Thought everyone might like to see the many thoughts I received from some knowledgeable FAIA's, and this isn't all of them... Thanks for responding. What a great group.
Happy Holidays. Melinda Pearson, FAIA
Emeritus status has its benefits. All your benefits are basically the same except you don't have to pay dues. Registration fee for last years Convention was half price as emeritus and that was great. Hope it stays that way.
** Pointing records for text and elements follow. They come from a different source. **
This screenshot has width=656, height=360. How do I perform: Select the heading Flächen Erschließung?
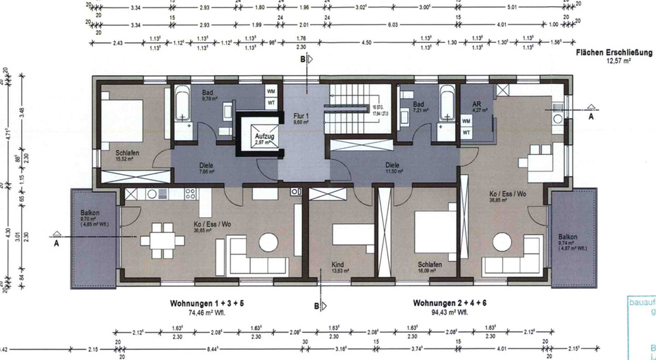click(614, 53)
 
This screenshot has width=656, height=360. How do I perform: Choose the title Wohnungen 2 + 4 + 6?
click(450, 303)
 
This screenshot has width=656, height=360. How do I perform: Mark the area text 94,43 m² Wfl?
click(450, 312)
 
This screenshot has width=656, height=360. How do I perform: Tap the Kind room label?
click(338, 264)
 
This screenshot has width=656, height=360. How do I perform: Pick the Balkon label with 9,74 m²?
click(567, 237)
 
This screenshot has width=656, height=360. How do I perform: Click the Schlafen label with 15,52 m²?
click(127, 154)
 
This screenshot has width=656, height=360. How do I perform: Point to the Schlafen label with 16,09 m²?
click(430, 264)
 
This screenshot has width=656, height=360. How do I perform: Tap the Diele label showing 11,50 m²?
click(392, 165)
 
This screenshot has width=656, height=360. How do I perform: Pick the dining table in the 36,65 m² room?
click(163, 240)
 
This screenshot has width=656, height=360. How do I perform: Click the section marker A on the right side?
click(591, 117)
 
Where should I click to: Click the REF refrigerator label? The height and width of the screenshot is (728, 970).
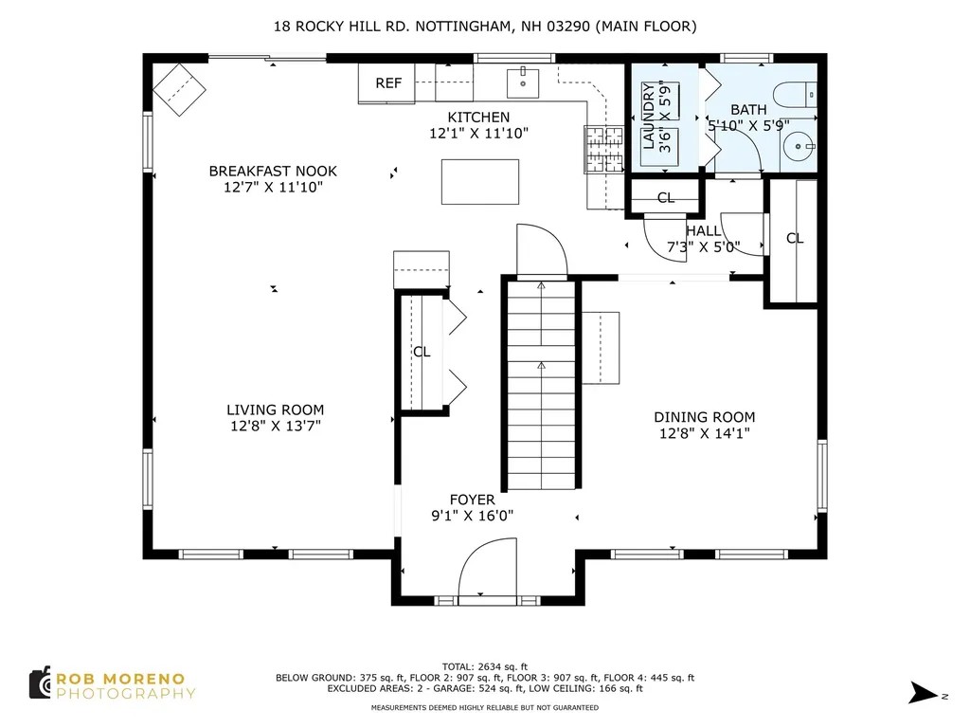(388, 83)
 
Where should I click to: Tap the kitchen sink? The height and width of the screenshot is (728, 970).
(523, 83)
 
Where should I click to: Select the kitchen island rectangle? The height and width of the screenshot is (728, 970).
(480, 181)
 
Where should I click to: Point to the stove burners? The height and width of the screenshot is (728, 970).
(603, 149)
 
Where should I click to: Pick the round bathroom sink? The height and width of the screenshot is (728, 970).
(798, 147)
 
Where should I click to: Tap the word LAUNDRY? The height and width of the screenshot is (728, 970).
(648, 117)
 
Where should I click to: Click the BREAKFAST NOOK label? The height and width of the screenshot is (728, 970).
(273, 171)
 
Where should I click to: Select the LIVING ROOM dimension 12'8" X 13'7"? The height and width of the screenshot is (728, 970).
(276, 426)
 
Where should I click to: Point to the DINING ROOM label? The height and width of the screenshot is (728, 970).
(704, 417)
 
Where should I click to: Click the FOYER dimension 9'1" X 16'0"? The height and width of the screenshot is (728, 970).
(472, 516)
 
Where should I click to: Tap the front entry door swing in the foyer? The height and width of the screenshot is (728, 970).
(488, 571)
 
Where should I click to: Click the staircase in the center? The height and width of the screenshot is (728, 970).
(541, 385)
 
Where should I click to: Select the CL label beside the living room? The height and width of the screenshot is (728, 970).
(422, 352)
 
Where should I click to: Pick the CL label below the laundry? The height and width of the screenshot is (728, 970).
(666, 197)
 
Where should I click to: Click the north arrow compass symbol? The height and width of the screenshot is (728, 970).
(923, 692)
The Institute Bylaws were amended in 2017, by action at the national convention. Prior to that, a member could attain Emeritus status at 70 years of age or by petitioned exception. Now, an AIA member in good standing for a minimum of 15 years may apply for Emeritus status. I gained Emeritus status at 68, with 32 years of continuous membership.
Institute Bylaws -
2.3 MEMBERS EMERITUS
2.311 Architect Members. Any Architect member may apply for Emeritus status
who has been in good standing in the Institute for fifteen successive years
immediately prior to his or her application, and either (i) has attained the age of
70 and is retired from the profession of architecture, or (ii) is so incapacitated as
to be unable to work in the profession.
I think the minimum age for emeritus status is now 70 years old with 10 years continuous membership. Double check that.
When you change your membership in the AIA to Architect Emeritus, you keep the title Fellow and the initials FAIA. You will be registered as an Emeritus member and continue to receive the monthly AIA Architect magazine. The nice thing, after paying dues all these years to this wonderful organization, you pay no more dues. I suggest you call the AIA for details as there is an age limit.
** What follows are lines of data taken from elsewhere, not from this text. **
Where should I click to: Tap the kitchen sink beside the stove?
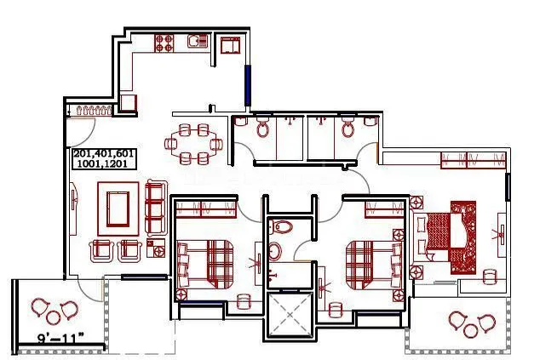197,41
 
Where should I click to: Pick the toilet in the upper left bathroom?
263,129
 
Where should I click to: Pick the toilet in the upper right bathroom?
348,129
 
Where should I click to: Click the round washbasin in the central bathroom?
274,252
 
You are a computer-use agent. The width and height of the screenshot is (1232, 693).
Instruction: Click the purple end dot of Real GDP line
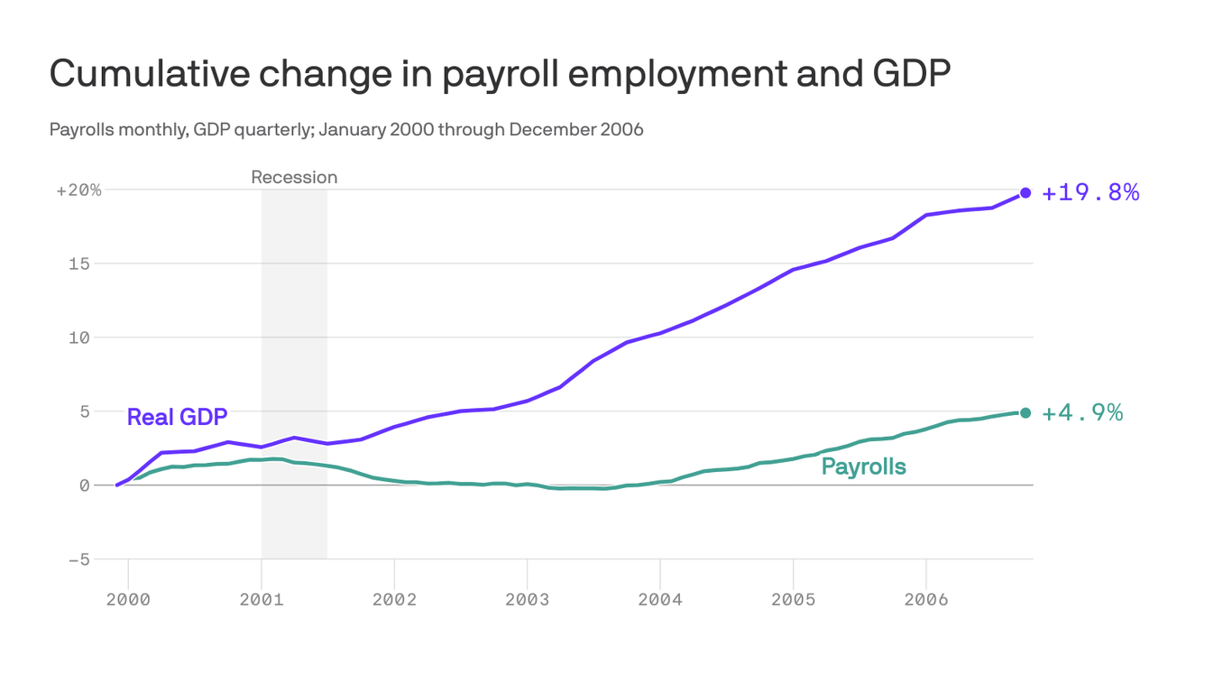tap(1025, 192)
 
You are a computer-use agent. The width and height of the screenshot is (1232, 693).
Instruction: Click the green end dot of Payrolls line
tap(1025, 412)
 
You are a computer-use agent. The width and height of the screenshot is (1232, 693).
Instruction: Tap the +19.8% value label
tap(1090, 192)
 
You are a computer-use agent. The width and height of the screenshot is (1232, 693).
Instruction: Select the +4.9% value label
tap(1082, 412)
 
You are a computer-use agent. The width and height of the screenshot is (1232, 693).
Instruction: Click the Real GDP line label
tap(177, 417)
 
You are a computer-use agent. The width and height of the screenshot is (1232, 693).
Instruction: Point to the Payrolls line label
tap(863, 467)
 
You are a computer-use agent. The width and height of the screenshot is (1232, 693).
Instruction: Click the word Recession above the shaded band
tap(294, 177)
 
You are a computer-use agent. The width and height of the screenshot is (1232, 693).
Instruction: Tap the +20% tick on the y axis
tap(78, 190)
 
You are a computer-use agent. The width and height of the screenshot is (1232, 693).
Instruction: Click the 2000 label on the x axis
tap(128, 600)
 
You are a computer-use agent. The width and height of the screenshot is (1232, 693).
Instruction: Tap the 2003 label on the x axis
tap(527, 600)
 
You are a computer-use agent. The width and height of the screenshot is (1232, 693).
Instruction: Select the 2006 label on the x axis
tap(925, 600)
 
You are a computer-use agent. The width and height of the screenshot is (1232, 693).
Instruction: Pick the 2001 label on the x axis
tap(261, 600)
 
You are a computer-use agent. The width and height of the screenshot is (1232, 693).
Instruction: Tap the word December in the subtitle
tap(545, 129)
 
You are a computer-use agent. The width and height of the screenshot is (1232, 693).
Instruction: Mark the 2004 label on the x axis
tap(660, 600)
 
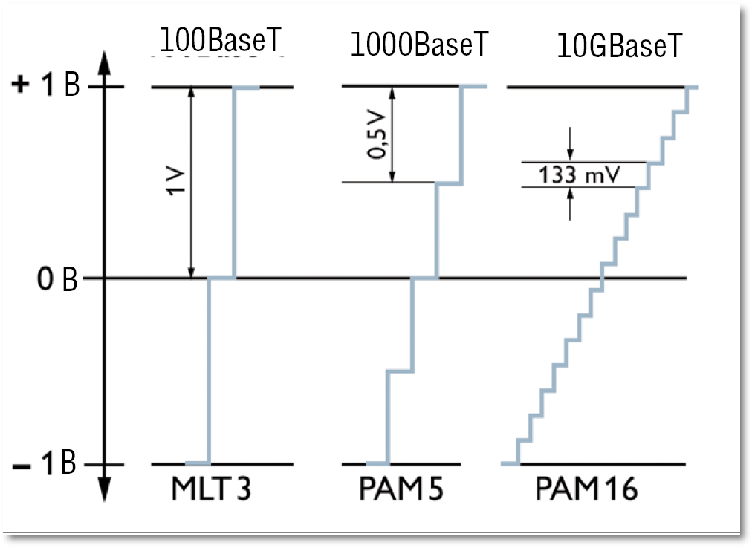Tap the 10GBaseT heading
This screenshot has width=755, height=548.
tap(619, 48)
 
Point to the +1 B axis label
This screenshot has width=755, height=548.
tap(47, 87)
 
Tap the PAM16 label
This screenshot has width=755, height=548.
tap(585, 490)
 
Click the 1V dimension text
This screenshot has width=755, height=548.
tap(176, 182)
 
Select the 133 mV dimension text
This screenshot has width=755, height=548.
tap(583, 175)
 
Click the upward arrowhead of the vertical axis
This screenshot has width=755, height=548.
tap(104, 62)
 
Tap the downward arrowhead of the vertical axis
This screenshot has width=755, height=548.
tap(104, 490)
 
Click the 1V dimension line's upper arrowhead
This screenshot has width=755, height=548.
tap(192, 94)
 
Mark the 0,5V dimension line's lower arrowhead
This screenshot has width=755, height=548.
tap(392, 177)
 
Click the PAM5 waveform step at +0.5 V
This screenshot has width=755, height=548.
tap(449, 183)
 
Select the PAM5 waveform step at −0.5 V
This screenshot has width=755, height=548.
tap(401, 371)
Go to AIA.org, log in and your profile should be displayed. There is a box to update your personal info and you should be able to change your practice status to "retired". Don't retire from AIA because AIA treats us emeritus architects with great consideration. Once you are in retired status, annual renewal is automatic and free. You still get the magazine and other communications / opportunities per your interests. They even give a discount for convention fees.
You can go on "emeritus" status. All you have to do is notify your local chapter or national and tell them you are retiring. My local chapter in Seattle noticed my low membership number while I was still working and told me I could go on emeritus status. You don't have to pay dues anymore and you still get your free copy of Architect mag. I think they automatically reenroll me every year. You can also keep your fellowship designation and attend any conferences, conventions, etc that you want to if you want to stay somewhat engaged. I hope this helps.
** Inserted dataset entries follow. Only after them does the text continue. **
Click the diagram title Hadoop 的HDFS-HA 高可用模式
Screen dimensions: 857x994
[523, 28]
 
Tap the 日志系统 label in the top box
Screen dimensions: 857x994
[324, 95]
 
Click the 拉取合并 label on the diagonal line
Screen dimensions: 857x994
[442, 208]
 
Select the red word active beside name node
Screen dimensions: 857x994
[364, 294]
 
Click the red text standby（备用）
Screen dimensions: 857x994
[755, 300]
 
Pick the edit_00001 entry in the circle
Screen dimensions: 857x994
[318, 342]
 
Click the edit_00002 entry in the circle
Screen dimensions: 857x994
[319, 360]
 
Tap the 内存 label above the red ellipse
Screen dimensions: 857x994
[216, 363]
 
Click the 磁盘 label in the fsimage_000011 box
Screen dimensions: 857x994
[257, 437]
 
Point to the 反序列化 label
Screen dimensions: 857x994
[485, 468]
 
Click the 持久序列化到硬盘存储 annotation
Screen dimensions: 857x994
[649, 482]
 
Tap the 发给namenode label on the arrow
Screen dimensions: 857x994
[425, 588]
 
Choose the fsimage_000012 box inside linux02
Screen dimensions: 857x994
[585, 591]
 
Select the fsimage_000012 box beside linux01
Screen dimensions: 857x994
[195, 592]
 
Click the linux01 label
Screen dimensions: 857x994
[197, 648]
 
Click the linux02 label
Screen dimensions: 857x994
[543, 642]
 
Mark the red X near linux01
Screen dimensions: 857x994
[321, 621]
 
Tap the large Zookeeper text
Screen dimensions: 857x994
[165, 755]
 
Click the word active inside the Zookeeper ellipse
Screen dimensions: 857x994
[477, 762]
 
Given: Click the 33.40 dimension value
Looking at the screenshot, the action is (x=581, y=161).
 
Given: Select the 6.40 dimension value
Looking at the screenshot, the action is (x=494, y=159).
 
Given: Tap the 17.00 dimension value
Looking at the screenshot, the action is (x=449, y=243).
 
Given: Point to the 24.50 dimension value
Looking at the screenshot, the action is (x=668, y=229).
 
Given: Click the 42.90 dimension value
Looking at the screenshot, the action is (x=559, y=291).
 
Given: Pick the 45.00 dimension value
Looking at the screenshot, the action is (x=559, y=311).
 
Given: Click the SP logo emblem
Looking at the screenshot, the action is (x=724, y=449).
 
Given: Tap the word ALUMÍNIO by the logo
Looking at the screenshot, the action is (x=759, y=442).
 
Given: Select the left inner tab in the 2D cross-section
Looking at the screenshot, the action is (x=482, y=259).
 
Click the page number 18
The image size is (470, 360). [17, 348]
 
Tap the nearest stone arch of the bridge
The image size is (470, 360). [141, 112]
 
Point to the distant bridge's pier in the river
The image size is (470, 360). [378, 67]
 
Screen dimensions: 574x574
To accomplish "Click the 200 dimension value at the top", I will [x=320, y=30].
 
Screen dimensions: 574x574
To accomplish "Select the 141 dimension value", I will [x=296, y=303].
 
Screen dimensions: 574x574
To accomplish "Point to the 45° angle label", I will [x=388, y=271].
You may apply for emeritus membership, through State and National if you are retired , emeritus membership continues and Fellowship is permanent.
I saw your question about maintaining FAIA after retirement.
I am no expert, but found this on AIA's site:
Any Architect/Associate member may apply for Emeritus status who has been in good standing in the Institute for fifteen successive years immediately prior to his or her application, and either (i) has attained the age of 70, and is retired from the profession of architecture.
I am retiring before I turn 70, so I am curious what you find out.
You can use the member designation FAIA Member Emeritus. New York has a link to the application: http://www.aianys.org/wp-content/uploads/2018/10/2019_architect_to_emeritus.pdf
You need to be at least 70 and retired to apply for Emeritus membership. I did it and no longer pay any AIA dues, although now willing to donate to various AIA funds.
Change your status to emeritus.
http://content.aia.org/sites/default/files/2019-07/Institute_Bylaws_revised_June_2019.pdf Check pages 9 and 10 of the AIA Bylaws regarding emeritus membership - link is above. Double check with your chapter executive director.
I retired from holding a current license, E&O insurance, and went Emeritus at the AIA. I still get all the benefits of the AIA and none of the liabilities of maintaining a license. You can - and should - still call yourself an architect. You have MORE than earned it. Contact your local AIA chapter to confirm all this.